The Puppy Nessie Found Home

The Puppy Nessie Found Home May 15, 2020

Nessie came home.

In the midst of the pandemic, we realized we were ready to get another dog. We missed, even the cat Athena may have missed, a canine companion. What to do?

We are not fancy dog owners looking to show or breed. Nothing wrong with those excellent hobbies or jobs, but we just wanted a dog to walk, pet, and with whom to carry on endless conversations. As a result, we found a wonderful lady who fosters dogs that have been dropped off at a shelter. This kind soul trains them and gets them ready for a “forever home.” There was (the soon to be named) Nessie, an alleged boxer/Labrador mix.

Maybe.

She had come to the shelter after being abandoned with mange and other health issues. The good people, and this is God’s work, helped her get better. The only “bad” behavior we have seen so far is that she does not like to be left alone. She loves loving us, all of us, and everything around her is an excuse to curl up with a human and sleep. When outside she gambols, a motion I used to associate with lambs, but now with Nessie.

This is the point where Nessie and her life could become an image for some deeper truth, but this is not that day. Instead, this fellow animal was rescued and came to our home where she is already a jolly member of our household. This is good enough. Creation is supposed to work that way and did. She is not more than an animal, not being human, but she is not less. As a creature she is part of the world God designed and so our duty is to be kind, provide care, and live as harmoniously as possible.

That is true of the chickens in the garden and even of the predator animals, hawks, feral cats, Texas critters of all sorts. What used to be called “dumb brutes” deserve decency. No gentleman or lady would torture or brutalize such creatures. They have their place and even if they must be stopped, say the rats, we can do so humanely, because we are human. They do not know better, but we do. We can love the dumb brutes, elevate them by this love, and also respect the places God has given them. This is not sentimental, but harks back to our first jobs tending the garden of God, naming the beasts, and living in harmony with the good creation. Things are broken, misplaced, so all is haywire, but a Christian gentlemen might swat a fly, yet never pull the wings off for fun.

And the higher animals, the ones most like us in the created order, can be elevated by the affection they show and the love we can give. We do not enslave them, but live with them. Athena, a cat of fearsome history, earned her keep battling back predators for us. Animals without rational souls can check other such animals in ways we could not. That is a role they play in the divine economy. Athena is arthritic at eighteen, and a bit cranky, but the old lady can still run and stalk a lizard. They usually get away.

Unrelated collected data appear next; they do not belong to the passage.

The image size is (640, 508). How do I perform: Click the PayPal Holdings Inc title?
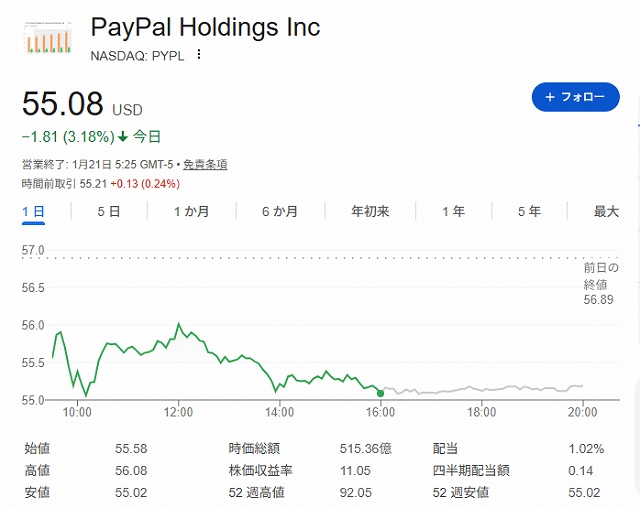[x=205, y=26]
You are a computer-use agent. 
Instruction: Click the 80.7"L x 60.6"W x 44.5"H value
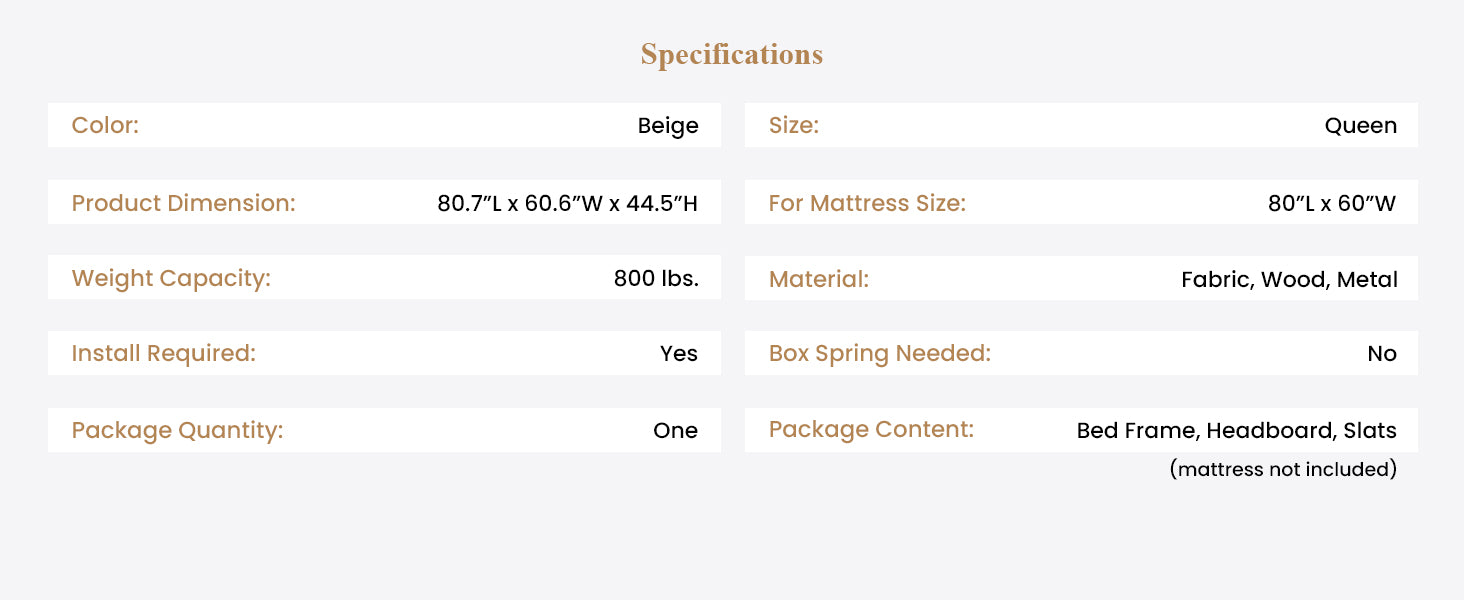tap(567, 204)
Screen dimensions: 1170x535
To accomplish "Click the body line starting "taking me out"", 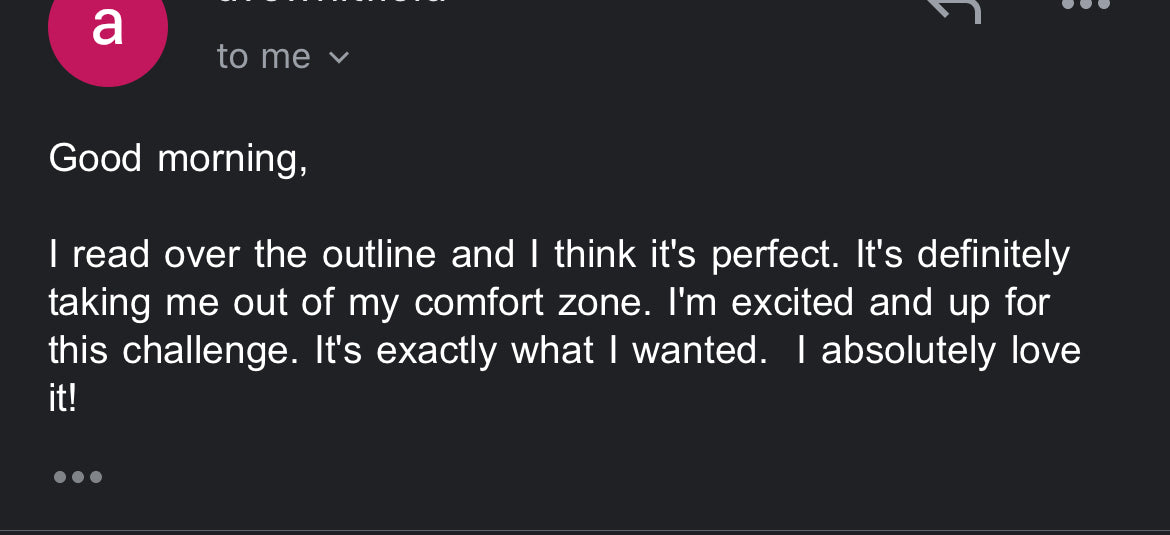I will click(548, 303).
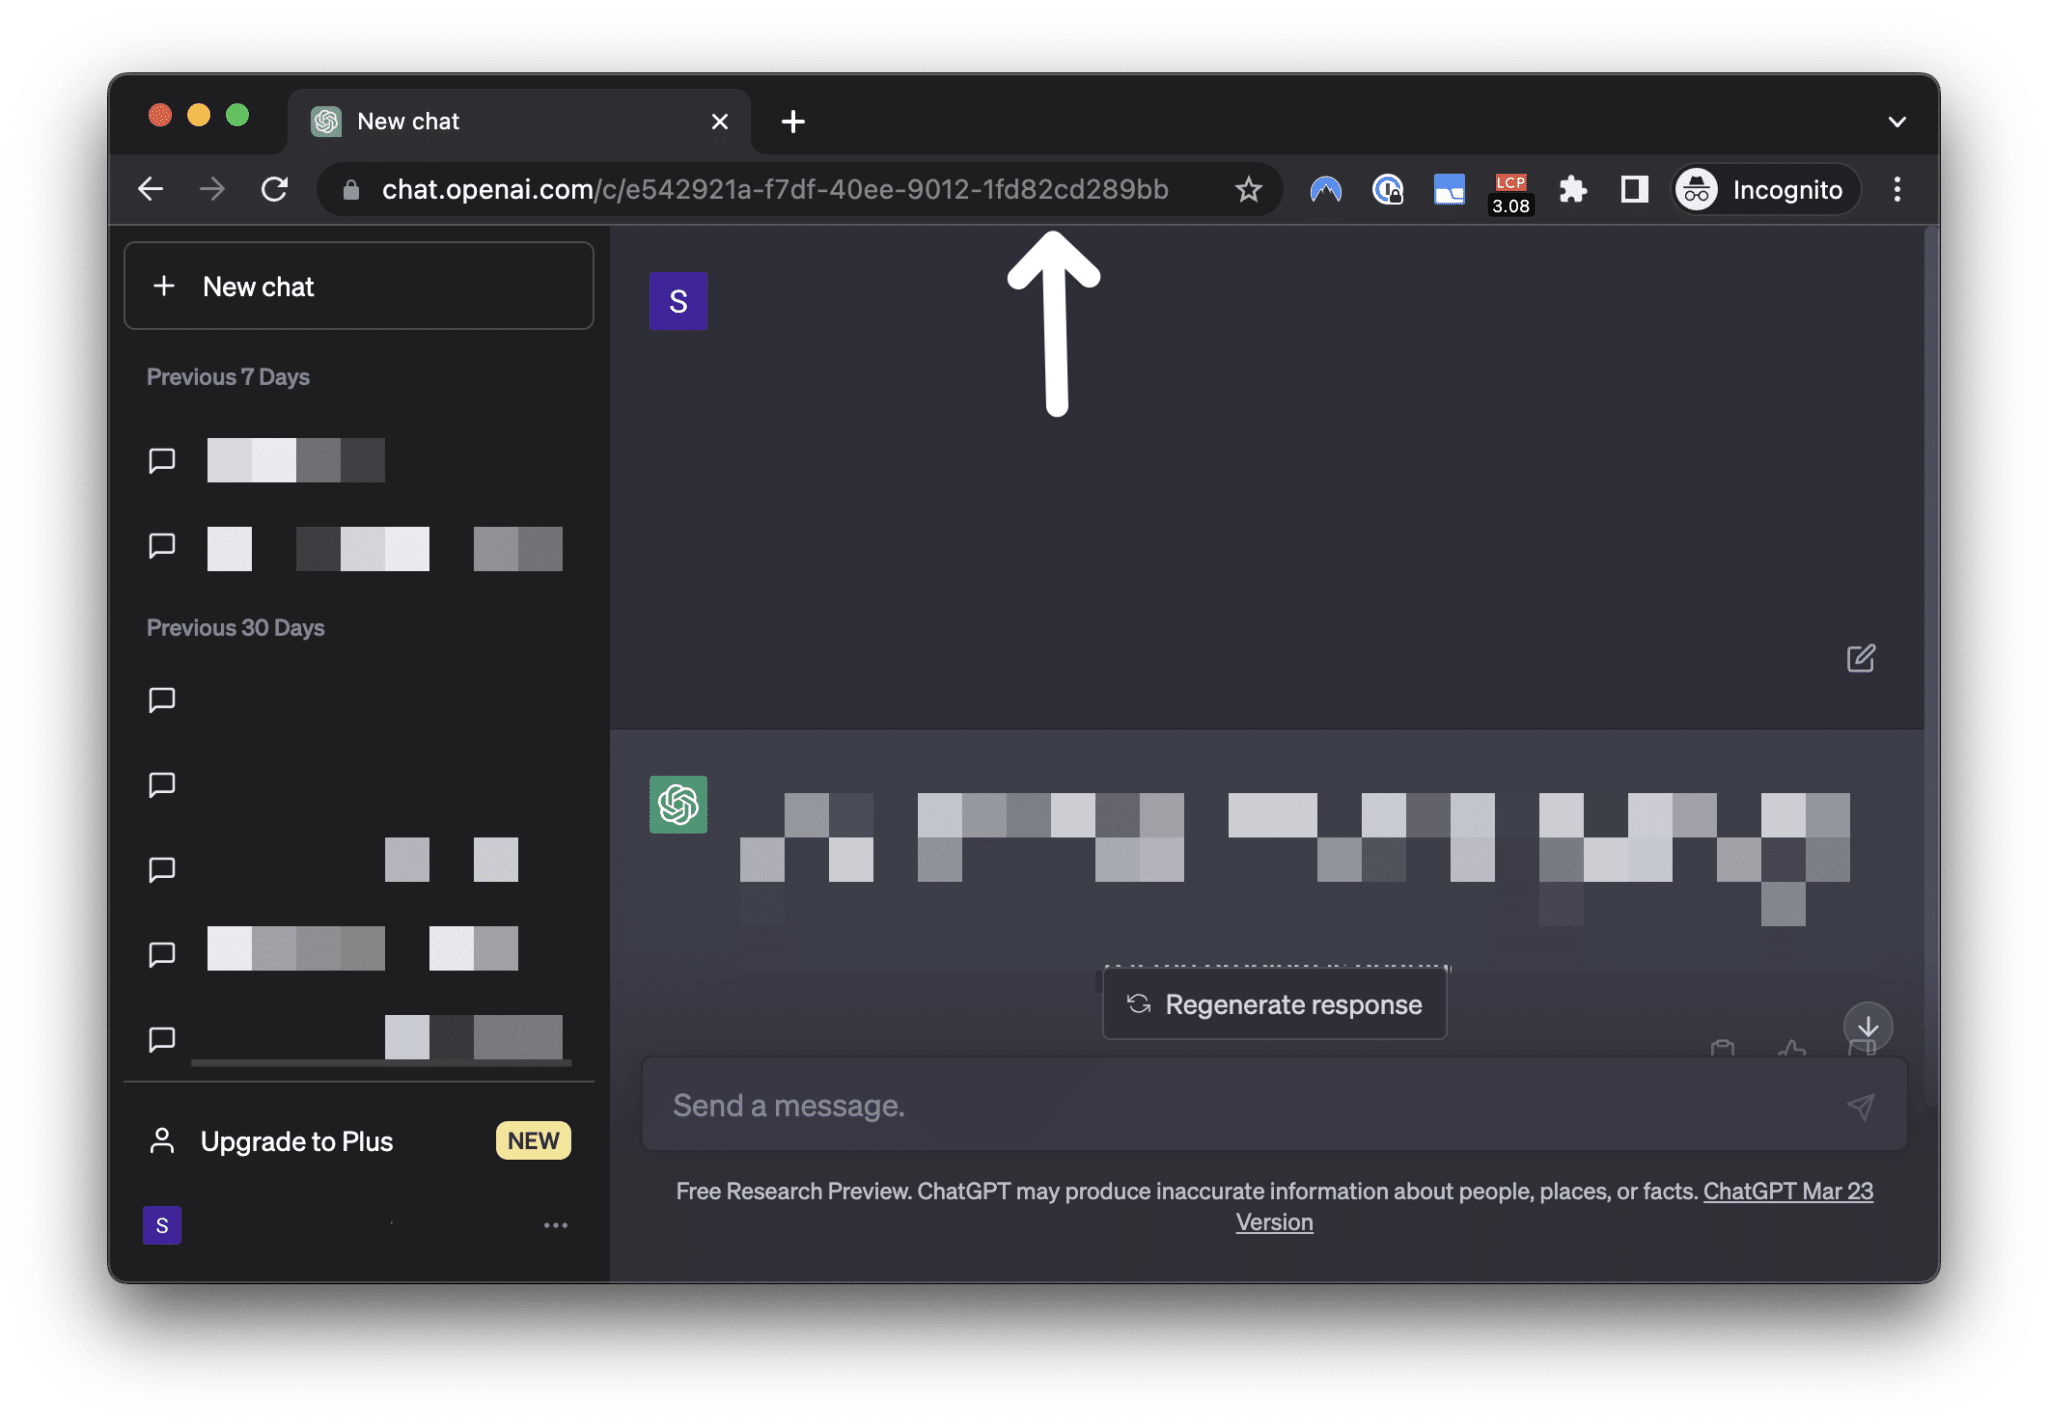Click the send message arrow icon
Image resolution: width=2048 pixels, height=1426 pixels.
[1863, 1107]
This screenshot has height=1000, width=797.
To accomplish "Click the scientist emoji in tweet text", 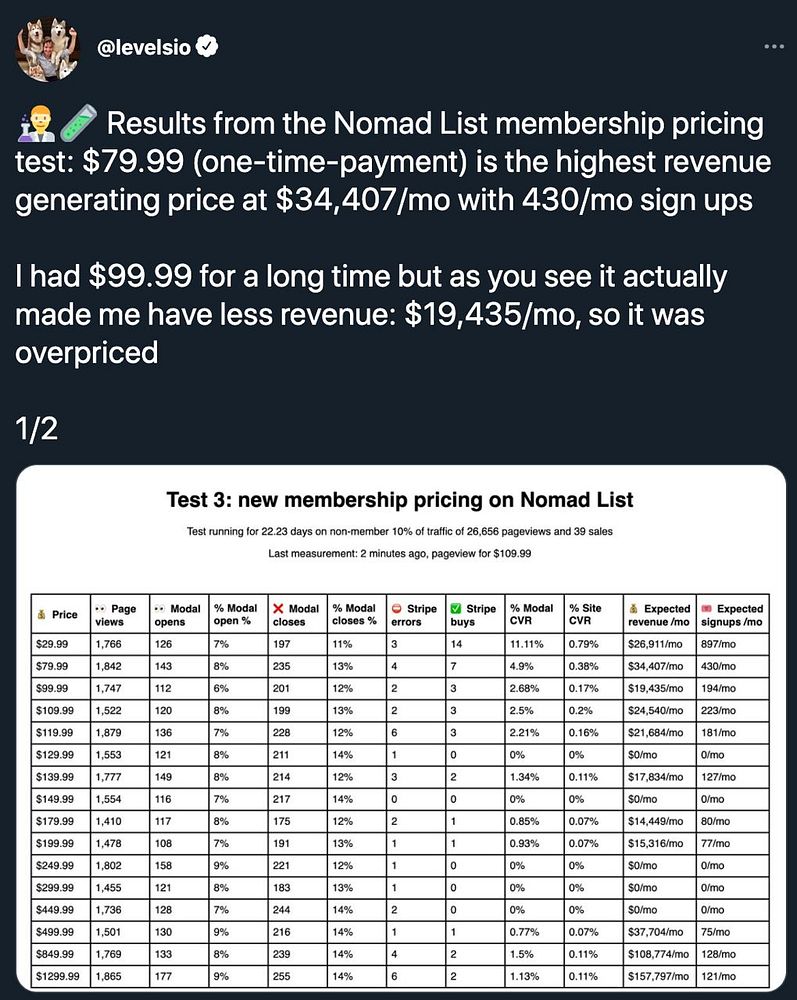I will pos(35,124).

Nessie and Athena are finding their places in the household economy and she has cried a bit less now that this loving, fascinating creature Nessie has come.

This dog Nessie is a good dog. Athena is a cranky cat. We are humans doing the best we can. All is well at Saint Anne’s on No Hill Whatsoever as all the humans and other animals find their place. Love is the glue.

Even a pandemic time has some good. Created in the image of God, we have the ability to do good, create something better. Poor Nessie was lost and now she’s found. She had mange, now she is healthy. That is enough for quite a few days.